**What is required**
In the records that follow, find each line with "screenshot" and pull it out.

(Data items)
Content starts

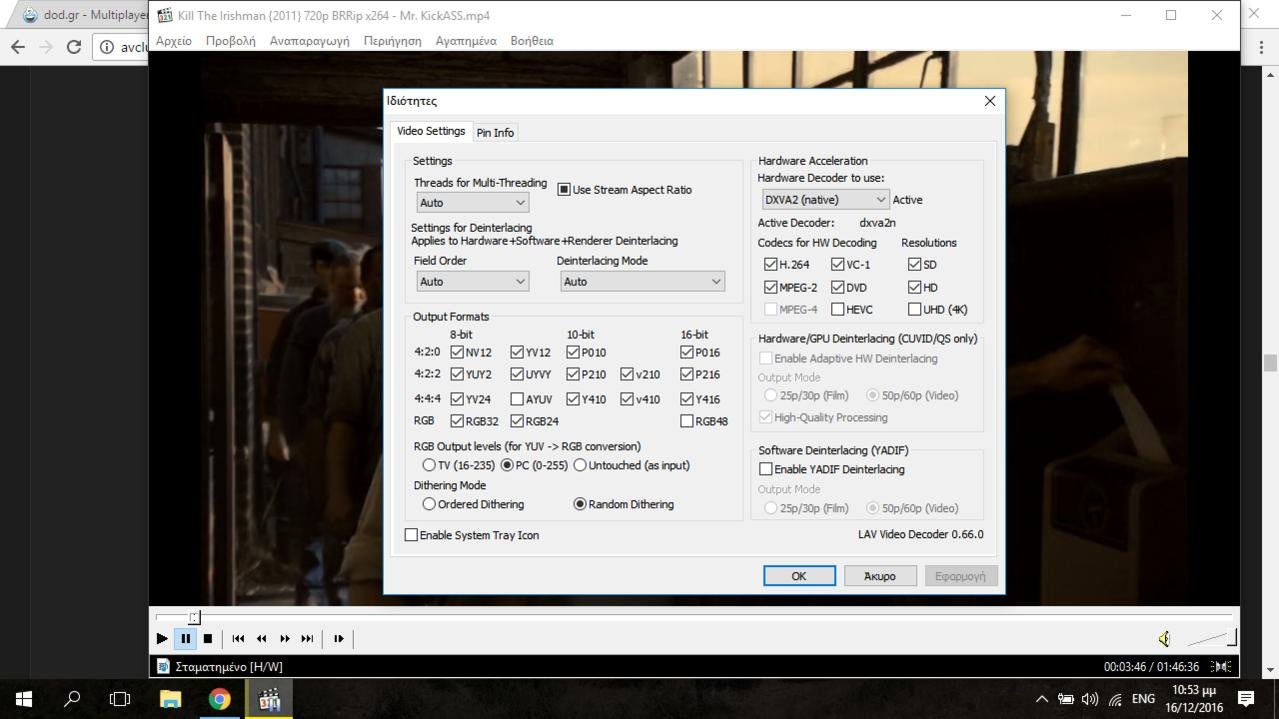Screen dimensions: 1279x719
Task: Switch to the Pin Info tab
Action: coord(495,133)
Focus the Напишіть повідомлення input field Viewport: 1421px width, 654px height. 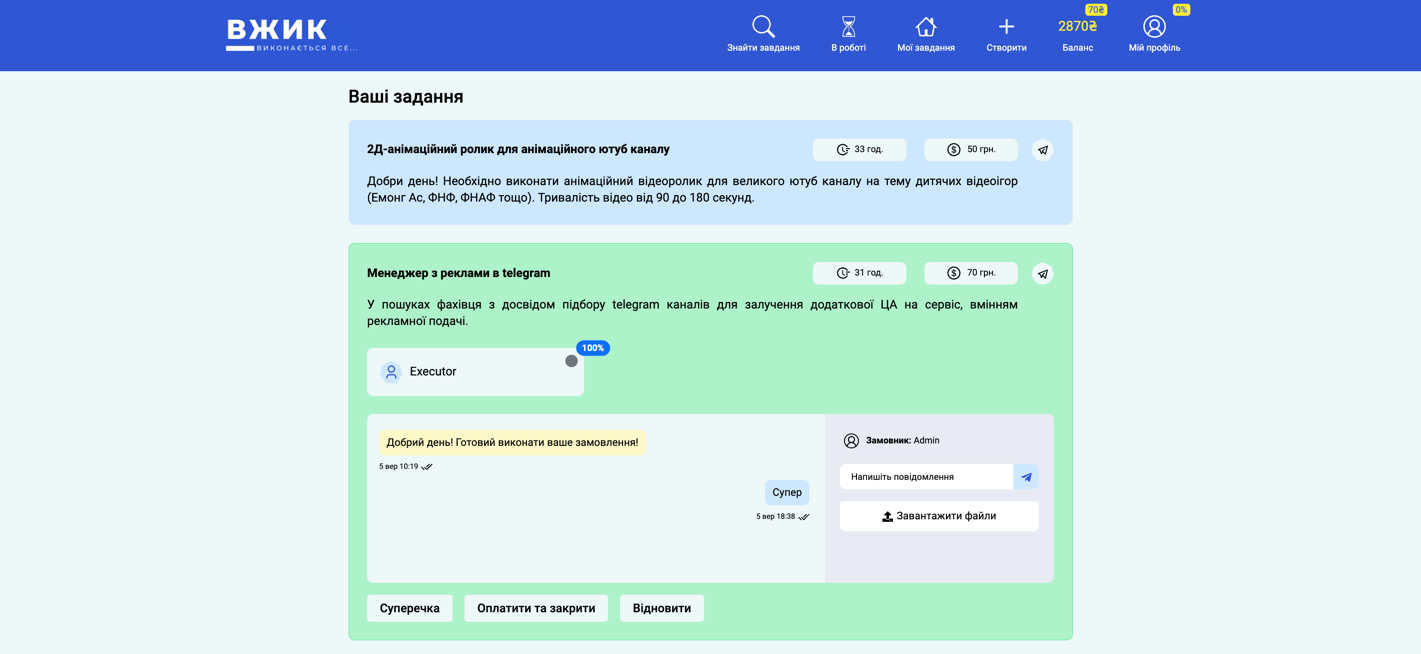pos(926,477)
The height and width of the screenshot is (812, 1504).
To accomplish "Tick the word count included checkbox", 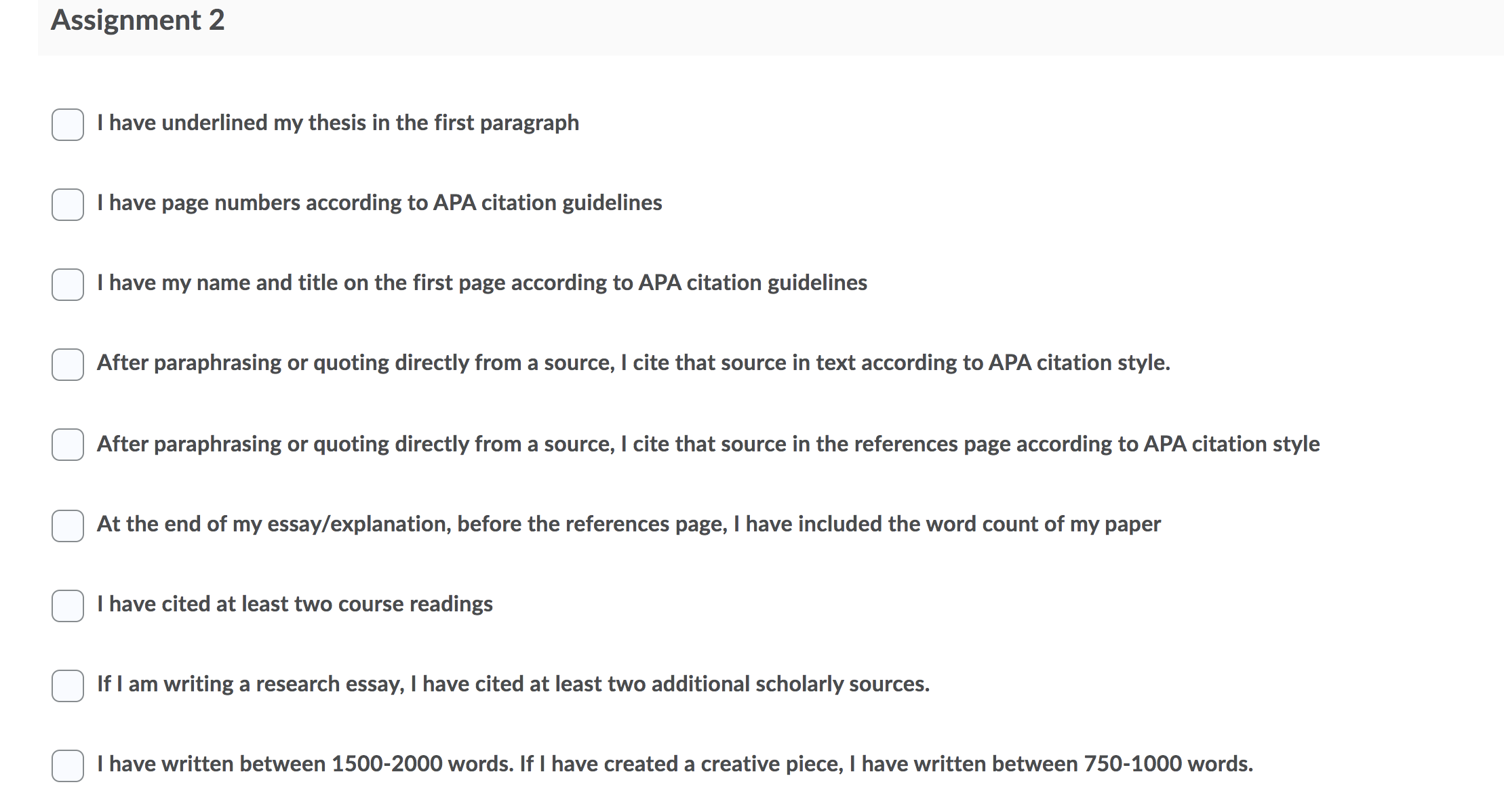I will pos(68,526).
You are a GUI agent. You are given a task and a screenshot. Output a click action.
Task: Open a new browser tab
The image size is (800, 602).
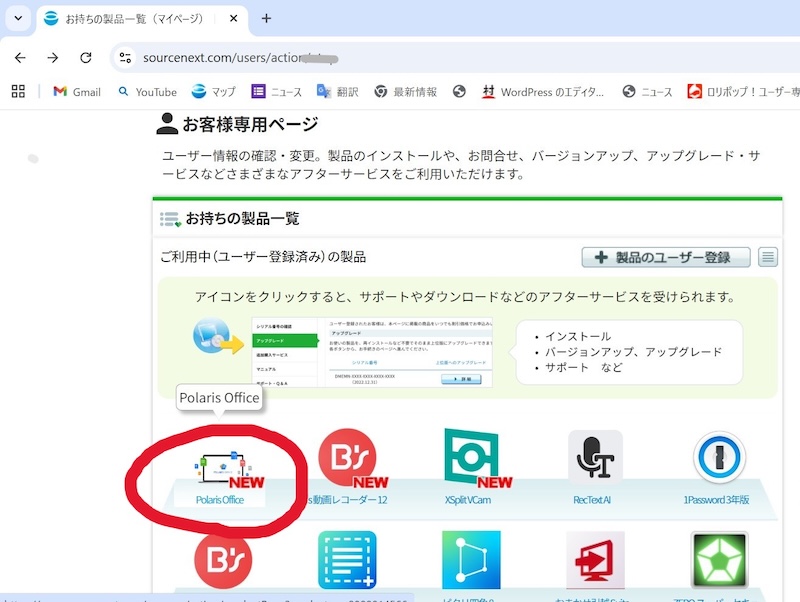coord(266,19)
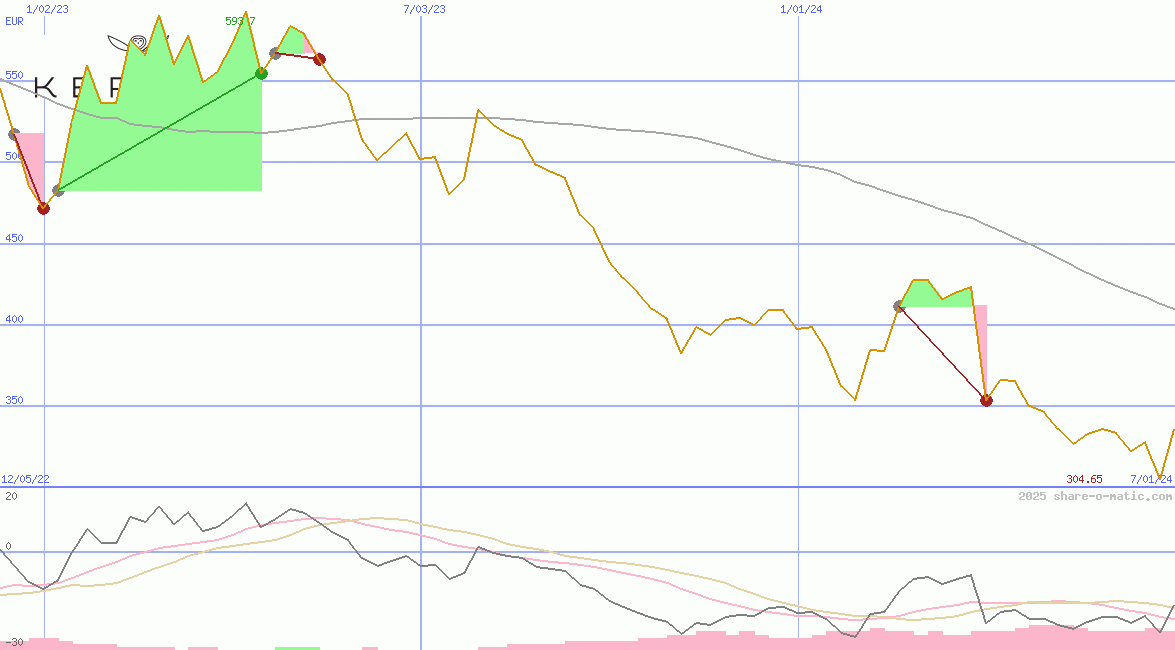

Content ends

**Reply**
The height and width of the screenshot is (812, 1504).
You are a GUI agent. You are given a task and a screenshot. Output a click action.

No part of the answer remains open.